>>
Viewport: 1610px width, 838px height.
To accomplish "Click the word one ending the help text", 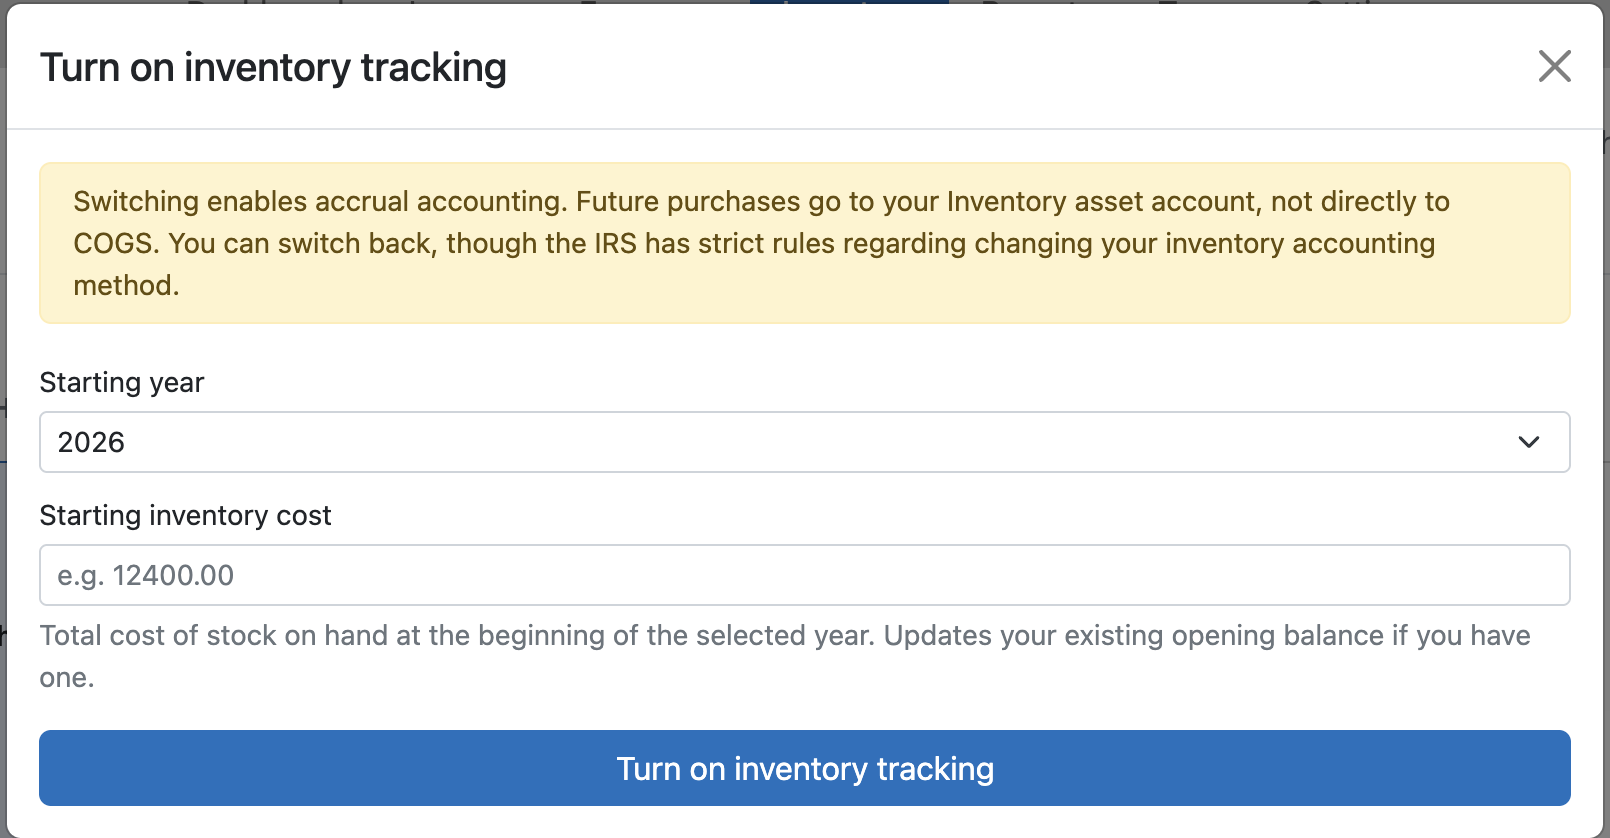I will [x=66, y=677].
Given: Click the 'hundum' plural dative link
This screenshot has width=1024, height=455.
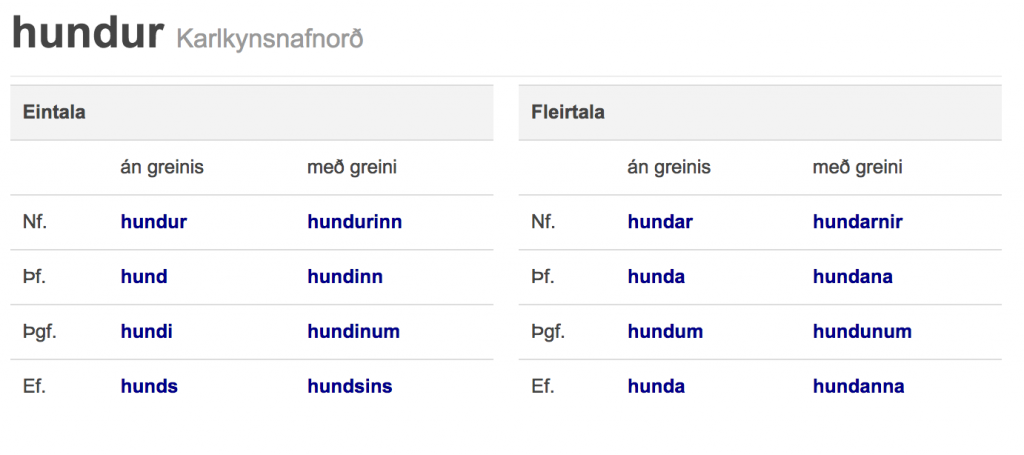Looking at the screenshot, I should point(665,332).
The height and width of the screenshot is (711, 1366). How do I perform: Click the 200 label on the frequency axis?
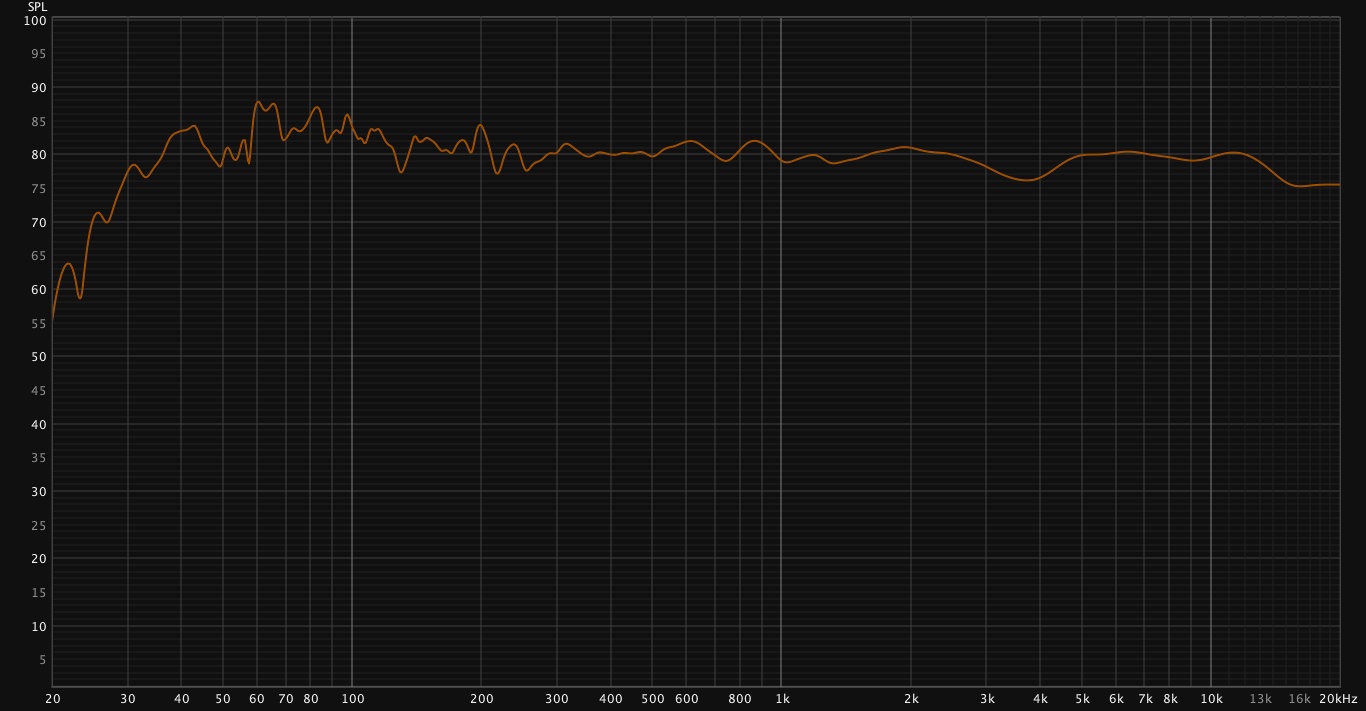[481, 699]
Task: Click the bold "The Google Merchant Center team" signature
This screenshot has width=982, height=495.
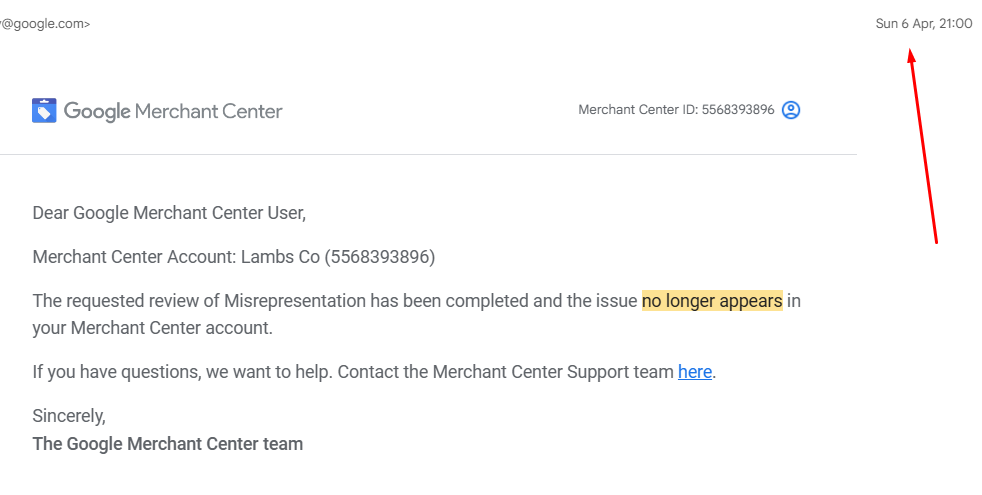Action: point(167,443)
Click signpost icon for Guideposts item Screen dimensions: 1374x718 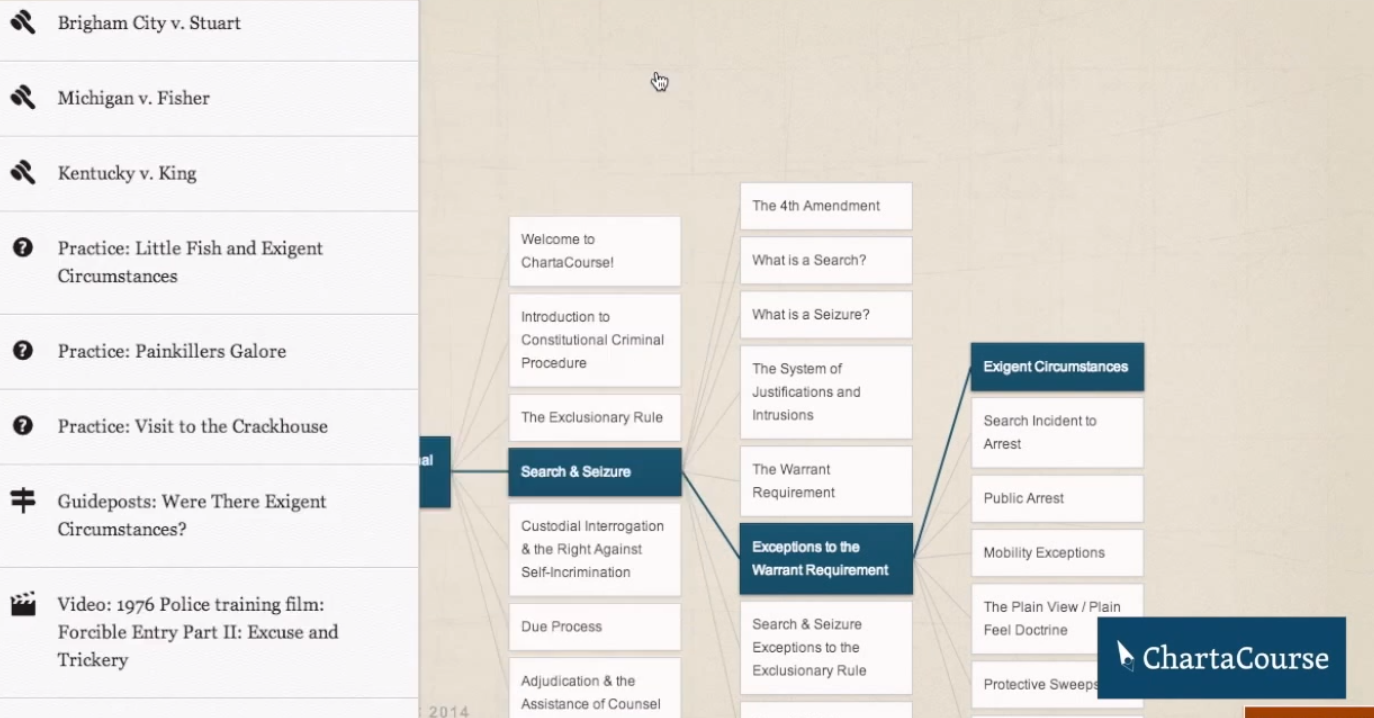click(23, 500)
<<
*WRITTEN TASK*
Extract each line of the material above that contains the string "This", matching case exactly.

*WORKED ANSWER*
This screenshot has width=1024, height=455.
This screenshot has width=982, height=495.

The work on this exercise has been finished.